▶ _EXERCISE_: Copy out each of the following records without changing anything.

— Start STORED RECORDS —

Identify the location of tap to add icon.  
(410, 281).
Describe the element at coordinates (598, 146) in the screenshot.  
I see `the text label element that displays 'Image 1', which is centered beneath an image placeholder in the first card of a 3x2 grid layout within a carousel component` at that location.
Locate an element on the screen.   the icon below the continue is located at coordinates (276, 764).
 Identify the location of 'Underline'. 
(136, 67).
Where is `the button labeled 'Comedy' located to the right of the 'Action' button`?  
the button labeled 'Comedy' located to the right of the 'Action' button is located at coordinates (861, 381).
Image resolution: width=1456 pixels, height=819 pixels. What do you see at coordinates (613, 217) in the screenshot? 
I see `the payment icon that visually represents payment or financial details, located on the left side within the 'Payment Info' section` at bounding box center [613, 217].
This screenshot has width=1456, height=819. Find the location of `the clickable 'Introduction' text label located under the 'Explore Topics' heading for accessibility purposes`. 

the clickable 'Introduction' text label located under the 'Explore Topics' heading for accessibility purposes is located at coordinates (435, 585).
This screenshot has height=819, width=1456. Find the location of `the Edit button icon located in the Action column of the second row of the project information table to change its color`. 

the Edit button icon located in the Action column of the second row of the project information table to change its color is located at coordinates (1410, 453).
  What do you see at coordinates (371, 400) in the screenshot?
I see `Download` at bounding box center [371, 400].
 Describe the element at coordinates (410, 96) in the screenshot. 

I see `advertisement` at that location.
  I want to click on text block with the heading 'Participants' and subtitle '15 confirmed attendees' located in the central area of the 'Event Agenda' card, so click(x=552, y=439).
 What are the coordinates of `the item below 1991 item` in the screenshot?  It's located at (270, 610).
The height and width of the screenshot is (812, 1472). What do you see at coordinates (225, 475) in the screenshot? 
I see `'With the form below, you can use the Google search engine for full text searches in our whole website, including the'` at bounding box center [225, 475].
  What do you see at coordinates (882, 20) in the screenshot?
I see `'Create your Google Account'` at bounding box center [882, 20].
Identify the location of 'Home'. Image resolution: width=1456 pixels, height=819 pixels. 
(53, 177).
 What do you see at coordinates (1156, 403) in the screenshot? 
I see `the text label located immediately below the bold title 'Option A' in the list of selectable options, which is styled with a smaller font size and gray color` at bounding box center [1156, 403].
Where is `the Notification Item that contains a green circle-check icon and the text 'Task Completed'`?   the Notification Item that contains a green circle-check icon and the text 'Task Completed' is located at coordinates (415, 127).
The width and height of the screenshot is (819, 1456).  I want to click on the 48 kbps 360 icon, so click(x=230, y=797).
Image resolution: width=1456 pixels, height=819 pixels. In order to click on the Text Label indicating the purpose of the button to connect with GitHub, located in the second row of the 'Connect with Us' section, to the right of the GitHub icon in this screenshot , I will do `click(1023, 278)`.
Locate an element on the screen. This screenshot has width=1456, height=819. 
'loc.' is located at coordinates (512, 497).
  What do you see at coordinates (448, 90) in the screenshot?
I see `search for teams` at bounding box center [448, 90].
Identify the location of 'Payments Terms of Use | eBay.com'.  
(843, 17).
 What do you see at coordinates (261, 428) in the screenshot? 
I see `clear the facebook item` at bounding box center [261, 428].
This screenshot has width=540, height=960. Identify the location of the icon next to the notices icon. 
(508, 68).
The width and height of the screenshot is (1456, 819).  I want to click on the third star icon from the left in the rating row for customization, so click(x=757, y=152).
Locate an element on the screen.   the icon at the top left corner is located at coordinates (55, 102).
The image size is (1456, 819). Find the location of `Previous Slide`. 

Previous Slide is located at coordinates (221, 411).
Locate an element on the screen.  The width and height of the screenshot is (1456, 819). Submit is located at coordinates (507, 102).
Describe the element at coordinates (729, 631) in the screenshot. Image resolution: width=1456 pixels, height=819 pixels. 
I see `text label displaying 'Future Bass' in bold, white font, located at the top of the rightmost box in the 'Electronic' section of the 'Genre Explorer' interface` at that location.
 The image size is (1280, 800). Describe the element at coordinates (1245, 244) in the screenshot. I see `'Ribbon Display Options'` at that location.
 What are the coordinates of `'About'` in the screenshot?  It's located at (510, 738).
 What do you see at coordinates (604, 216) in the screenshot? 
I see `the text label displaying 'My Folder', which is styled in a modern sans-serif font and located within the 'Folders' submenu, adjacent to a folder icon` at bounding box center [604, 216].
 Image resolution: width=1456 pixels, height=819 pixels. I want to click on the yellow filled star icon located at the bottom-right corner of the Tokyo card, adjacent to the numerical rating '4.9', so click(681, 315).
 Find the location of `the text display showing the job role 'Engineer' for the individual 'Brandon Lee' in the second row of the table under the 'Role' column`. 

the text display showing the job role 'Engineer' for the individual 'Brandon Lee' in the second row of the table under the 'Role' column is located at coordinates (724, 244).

— End STORED RECORDS —

▶ _FINAL RESULT_:
Identify the location of tap to add icon.  
(410, 281).
Describe the element at coordinates (598, 146) in the screenshot.  
I see `the text label element that displays 'Image 1', which is centered beneath an image placeholder in the first card of a 3x2 grid layout within a carousel component` at that location.
Locate an element on the screen.   the icon below the continue is located at coordinates (276, 764).
 Identify the location of 'Underline'. 
(136, 67).
Where is `the button labeled 'Comedy' located to the right of the 'Action' button`?  
the button labeled 'Comedy' located to the right of the 'Action' button is located at coordinates (861, 381).
Image resolution: width=1456 pixels, height=819 pixels. What do you see at coordinates (613, 217) in the screenshot? 
I see `the payment icon that visually represents payment or financial details, located on the left side within the 'Payment Info' section` at bounding box center [613, 217].
This screenshot has width=1456, height=819. Find the location of `the clickable 'Introduction' text label located under the 'Explore Topics' heading for accessibility purposes`. 

the clickable 'Introduction' text label located under the 'Explore Topics' heading for accessibility purposes is located at coordinates (435, 585).
This screenshot has height=819, width=1456. Find the location of `the Edit button icon located in the Action column of the second row of the project information table to change its color`. 

the Edit button icon located in the Action column of the second row of the project information table to change its color is located at coordinates (1410, 453).
  What do you see at coordinates (371, 400) in the screenshot?
I see `Download` at bounding box center [371, 400].
 Describe the element at coordinates (410, 96) in the screenshot. 

I see `advertisement` at that location.
  I want to click on text block with the heading 'Participants' and subtitle '15 confirmed attendees' located in the central area of the 'Event Agenda' card, so click(x=552, y=439).
 What are the coordinates of `the item below 1991 item` in the screenshot?  It's located at (270, 610).
The height and width of the screenshot is (812, 1472). What do you see at coordinates (225, 475) in the screenshot? 
I see `'With the form below, you can use the Google search engine for full text searches in our whole website, including the'` at bounding box center [225, 475].
  What do you see at coordinates (882, 20) in the screenshot?
I see `'Create your Google Account'` at bounding box center [882, 20].
Identify the location of 'Home'. Image resolution: width=1456 pixels, height=819 pixels. 
(53, 177).
 What do you see at coordinates (1156, 403) in the screenshot? 
I see `the text label located immediately below the bold title 'Option A' in the list of selectable options, which is styled with a smaller font size and gray color` at bounding box center [1156, 403].
Where is `the Notification Item that contains a green circle-check icon and the text 'Task Completed'`?   the Notification Item that contains a green circle-check icon and the text 'Task Completed' is located at coordinates (415, 127).
The width and height of the screenshot is (819, 1456).  I want to click on the 48 kbps 360 icon, so click(x=230, y=797).
Image resolution: width=1456 pixels, height=819 pixels. In order to click on the Text Label indicating the purpose of the button to connect with GitHub, located in the second row of the 'Connect with Us' section, to the right of the GitHub icon in this screenshot , I will do `click(1023, 278)`.
Locate an element on the screen. This screenshot has width=1456, height=819. 
'loc.' is located at coordinates (512, 497).
  What do you see at coordinates (448, 90) in the screenshot?
I see `search for teams` at bounding box center [448, 90].
Identify the location of 'Payments Terms of Use | eBay.com'.  
(843, 17).
 What do you see at coordinates (261, 428) in the screenshot? 
I see `clear the facebook item` at bounding box center [261, 428].
This screenshot has width=540, height=960. Identify the location of the icon next to the notices icon. 
(508, 68).
The width and height of the screenshot is (1456, 819).  I want to click on the third star icon from the left in the rating row for customization, so click(x=757, y=152).
Locate an element on the screen.   the icon at the top left corner is located at coordinates (55, 102).
The image size is (1456, 819). Find the location of `Previous Slide`. 

Previous Slide is located at coordinates (221, 411).
Locate an element on the screen.  The width and height of the screenshot is (1456, 819). Submit is located at coordinates (507, 102).
Describe the element at coordinates (729, 631) in the screenshot. Image resolution: width=1456 pixels, height=819 pixels. 
I see `text label displaying 'Future Bass' in bold, white font, located at the top of the rightmost box in the 'Electronic' section of the 'Genre Explorer' interface` at that location.
 The image size is (1280, 800). Describe the element at coordinates (1245, 244) in the screenshot. I see `'Ribbon Display Options'` at that location.
 What are the coordinates of `'About'` in the screenshot?  It's located at (510, 738).
 What do you see at coordinates (604, 216) in the screenshot? 
I see `the text label displaying 'My Folder', which is styled in a modern sans-serif font and located within the 'Folders' submenu, adjacent to a folder icon` at bounding box center [604, 216].
 Image resolution: width=1456 pixels, height=819 pixels. I want to click on the yellow filled star icon located at the bottom-right corner of the Tokyo card, adjacent to the numerical rating '4.9', so click(681, 315).
 Find the location of `the text display showing the job role 'Engineer' for the individual 'Brandon Lee' in the second row of the table under the 'Role' column`. 

the text display showing the job role 'Engineer' for the individual 'Brandon Lee' in the second row of the table under the 'Role' column is located at coordinates (724, 244).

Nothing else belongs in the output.